When I say the word “timing”, what’s the first thing that comes to mind? Probably the most notable would be the overuse of it as an excuse for relationships not working out on TV sitcoms.
But that’s not what I want to talk about.
I want to talk about the importance of timing in terms of swimming and how your stroke are affected by it. It might not seem like it from the surface. But timing plays a huge role in the efficiency of your stroke. And has the power to ruin a swim.
First and foremost, the timing of your rotation affects your breath and the cadence of your strokes. If the timing of the rotation of your hips is off, you won’t be able to take a proper breath. The cadence of your stroke will be thrown off as well, breaking your streamline and causing you to swim like a snake through the water.
This might look cool from a bird’s eye perspective. But swimming this way will hurt your times. And it forces you to engage the wrong muscles to counteract the additional drag your body is facing.
To work on the timing of your rotation we use the Finis Tempo Trainer. The tempo trainer is a waterproof metronome that we have our SwimBox clients place inside their cap. You rotate your hips to the timing of the beat. It’s important not to use the beat as a cue for your hand entering the water. This will reinforce the use of your arms to set your cadence. You don’t want your arms to set your cadence because that will lead to your arms and hips being out of sync.
Your hips need to be the driving force behind your stroke, plain and simple. This is because you’re dependent on them for mobility through your shoulders and your neck as well as to generate power through your pull.
Try starting out with 60-70 bpm on the tempo trainer when first doing this drill. Play around with it once you’re more comfortable with the rotation of your hips being the driving force and try it at a faster bpm to see how it goes. You have to be able to implement drills/proper technique at a faster speed for them to have a beneficial effect when racing.
Another important aspect of timing is in respect to your breath. It’s crucial to know that the timing of your breath is different from that of your arms and hips.
This might seem obvious, but it can be quite a difficult concept to learn and put into action.
To keep proper timing, you can’t initiate the turn of your head to breathe until you start to rotate. AND your face needs to be back in the water BEFORE your hips start to rotate downward and your recovering arm’s hand enters the water.
That’s a lot of pieces of the puzzle that depend on timing.

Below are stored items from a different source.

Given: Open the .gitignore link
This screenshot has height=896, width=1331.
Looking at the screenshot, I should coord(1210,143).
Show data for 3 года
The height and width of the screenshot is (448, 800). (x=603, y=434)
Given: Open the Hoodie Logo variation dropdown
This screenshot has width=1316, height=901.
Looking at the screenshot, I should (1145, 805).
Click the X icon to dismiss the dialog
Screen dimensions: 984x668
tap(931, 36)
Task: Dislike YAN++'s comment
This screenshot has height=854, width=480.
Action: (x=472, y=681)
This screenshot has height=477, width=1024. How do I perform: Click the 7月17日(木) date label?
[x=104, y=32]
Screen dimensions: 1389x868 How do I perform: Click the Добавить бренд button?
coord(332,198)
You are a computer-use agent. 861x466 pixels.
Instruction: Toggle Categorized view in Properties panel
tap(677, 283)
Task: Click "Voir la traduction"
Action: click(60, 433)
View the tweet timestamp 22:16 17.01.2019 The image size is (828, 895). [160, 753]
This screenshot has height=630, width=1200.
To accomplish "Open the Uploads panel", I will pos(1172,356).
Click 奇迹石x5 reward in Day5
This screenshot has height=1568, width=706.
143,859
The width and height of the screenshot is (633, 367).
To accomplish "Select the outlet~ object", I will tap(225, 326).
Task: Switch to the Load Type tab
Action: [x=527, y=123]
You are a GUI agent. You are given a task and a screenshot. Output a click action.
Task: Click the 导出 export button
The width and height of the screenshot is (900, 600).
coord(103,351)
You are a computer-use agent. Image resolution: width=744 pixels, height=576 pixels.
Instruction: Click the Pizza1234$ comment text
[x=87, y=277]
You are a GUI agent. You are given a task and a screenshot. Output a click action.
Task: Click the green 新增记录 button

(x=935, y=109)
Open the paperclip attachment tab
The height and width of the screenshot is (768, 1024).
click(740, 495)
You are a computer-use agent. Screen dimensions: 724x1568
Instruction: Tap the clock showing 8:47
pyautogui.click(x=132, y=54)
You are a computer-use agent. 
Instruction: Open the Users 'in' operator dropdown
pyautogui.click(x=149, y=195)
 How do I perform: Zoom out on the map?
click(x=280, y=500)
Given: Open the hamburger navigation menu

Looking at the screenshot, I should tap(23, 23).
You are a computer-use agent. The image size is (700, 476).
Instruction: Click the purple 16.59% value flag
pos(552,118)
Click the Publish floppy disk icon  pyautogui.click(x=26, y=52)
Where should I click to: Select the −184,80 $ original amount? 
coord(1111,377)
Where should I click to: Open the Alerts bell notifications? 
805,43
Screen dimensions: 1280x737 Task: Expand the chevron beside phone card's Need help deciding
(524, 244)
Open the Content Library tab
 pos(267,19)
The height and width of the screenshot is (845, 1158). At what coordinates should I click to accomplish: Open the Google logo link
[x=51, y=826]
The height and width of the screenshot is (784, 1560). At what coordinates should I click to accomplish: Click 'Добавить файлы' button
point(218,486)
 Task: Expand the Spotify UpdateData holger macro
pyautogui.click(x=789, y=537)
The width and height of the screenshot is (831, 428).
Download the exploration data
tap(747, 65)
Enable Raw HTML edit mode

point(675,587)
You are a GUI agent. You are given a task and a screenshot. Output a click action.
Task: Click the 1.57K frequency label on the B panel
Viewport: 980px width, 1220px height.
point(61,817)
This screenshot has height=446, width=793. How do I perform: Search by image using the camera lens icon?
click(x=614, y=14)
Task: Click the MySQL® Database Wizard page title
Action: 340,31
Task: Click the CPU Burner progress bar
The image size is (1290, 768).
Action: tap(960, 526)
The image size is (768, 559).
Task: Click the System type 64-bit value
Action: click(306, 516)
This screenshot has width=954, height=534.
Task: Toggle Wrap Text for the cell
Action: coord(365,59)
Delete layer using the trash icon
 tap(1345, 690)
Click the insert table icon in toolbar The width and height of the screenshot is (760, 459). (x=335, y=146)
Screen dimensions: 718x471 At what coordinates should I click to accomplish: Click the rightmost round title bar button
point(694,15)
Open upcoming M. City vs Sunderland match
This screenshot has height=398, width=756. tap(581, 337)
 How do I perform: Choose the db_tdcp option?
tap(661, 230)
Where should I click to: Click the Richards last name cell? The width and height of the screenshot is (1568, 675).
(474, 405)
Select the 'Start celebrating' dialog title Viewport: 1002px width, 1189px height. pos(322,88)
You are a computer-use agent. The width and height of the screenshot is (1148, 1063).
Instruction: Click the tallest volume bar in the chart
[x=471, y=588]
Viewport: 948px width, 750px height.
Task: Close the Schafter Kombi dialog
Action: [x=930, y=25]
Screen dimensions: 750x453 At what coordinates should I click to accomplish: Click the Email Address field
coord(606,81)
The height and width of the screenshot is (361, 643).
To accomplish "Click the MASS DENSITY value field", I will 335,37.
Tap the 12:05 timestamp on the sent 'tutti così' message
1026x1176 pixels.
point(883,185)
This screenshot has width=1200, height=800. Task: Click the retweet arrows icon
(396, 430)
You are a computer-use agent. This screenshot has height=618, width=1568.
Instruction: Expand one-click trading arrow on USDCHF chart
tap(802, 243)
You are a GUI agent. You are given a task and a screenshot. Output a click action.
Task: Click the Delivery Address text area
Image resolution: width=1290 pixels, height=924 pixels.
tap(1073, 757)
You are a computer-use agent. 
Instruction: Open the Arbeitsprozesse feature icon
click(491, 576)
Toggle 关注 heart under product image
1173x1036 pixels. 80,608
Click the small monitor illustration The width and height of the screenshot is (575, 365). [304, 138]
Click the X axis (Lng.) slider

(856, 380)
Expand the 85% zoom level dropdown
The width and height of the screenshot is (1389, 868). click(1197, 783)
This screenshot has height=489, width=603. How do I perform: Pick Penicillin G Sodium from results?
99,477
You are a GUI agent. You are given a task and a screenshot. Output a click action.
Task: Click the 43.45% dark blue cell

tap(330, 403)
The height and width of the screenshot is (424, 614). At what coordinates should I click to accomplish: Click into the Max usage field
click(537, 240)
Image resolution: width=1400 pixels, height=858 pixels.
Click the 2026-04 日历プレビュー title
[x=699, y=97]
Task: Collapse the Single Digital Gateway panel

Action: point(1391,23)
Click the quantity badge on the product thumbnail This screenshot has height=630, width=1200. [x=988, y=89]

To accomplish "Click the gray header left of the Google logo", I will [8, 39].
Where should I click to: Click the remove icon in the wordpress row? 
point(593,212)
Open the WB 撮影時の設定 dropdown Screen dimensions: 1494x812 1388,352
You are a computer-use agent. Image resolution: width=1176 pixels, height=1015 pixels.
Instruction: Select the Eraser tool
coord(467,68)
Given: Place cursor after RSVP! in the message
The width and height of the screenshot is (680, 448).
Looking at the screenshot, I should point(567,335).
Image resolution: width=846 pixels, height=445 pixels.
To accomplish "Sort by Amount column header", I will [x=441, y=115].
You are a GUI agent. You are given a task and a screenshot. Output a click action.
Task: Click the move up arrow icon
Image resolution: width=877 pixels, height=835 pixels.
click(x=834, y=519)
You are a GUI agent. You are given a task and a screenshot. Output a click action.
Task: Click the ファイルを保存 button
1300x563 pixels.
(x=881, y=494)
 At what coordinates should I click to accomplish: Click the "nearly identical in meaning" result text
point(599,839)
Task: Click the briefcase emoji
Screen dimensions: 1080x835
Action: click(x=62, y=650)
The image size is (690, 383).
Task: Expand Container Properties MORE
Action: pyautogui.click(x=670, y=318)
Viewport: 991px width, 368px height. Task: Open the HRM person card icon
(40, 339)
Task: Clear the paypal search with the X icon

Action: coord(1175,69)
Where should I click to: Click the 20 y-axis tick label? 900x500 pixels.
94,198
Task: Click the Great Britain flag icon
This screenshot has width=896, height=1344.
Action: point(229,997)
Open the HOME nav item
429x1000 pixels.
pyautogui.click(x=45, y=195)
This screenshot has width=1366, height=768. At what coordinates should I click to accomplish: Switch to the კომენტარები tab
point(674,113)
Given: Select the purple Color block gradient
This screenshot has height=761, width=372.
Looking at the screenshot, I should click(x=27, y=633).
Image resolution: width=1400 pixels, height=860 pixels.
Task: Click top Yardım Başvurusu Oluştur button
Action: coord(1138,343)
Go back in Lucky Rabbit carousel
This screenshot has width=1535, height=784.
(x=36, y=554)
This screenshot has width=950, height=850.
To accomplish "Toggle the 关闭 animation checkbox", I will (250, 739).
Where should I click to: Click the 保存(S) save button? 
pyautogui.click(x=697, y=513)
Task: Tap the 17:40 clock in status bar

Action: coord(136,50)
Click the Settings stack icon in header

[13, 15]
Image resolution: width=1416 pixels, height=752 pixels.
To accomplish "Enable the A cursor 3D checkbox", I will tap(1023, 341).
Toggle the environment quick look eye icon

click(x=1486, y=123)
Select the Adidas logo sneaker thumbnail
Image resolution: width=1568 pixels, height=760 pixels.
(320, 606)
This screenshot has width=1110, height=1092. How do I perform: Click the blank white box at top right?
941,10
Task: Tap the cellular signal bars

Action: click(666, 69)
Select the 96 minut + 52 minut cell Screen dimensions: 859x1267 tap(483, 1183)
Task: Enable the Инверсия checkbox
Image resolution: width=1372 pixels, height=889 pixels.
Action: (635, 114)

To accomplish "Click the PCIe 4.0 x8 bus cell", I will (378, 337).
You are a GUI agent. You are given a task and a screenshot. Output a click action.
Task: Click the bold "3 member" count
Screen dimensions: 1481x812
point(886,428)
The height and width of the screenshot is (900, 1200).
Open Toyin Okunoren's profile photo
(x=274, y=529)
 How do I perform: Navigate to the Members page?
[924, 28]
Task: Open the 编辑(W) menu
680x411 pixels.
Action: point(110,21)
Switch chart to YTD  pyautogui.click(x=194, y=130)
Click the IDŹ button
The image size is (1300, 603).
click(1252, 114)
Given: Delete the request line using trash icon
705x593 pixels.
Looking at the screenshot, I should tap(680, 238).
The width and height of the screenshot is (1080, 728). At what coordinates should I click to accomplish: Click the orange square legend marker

It’s weird to break it all down that way. But it really shows just how important it is to have proper timing during your stroke. Otherwise all of that will fall apart. And you’ll be thrashing around in the water.
In all seriousness, take the time to notice the timing you’re looking for in the water and see if there are components you need to work on. Seems like a part of swimming that can be easily overlooked. But it’s the main piece that really brings it all together.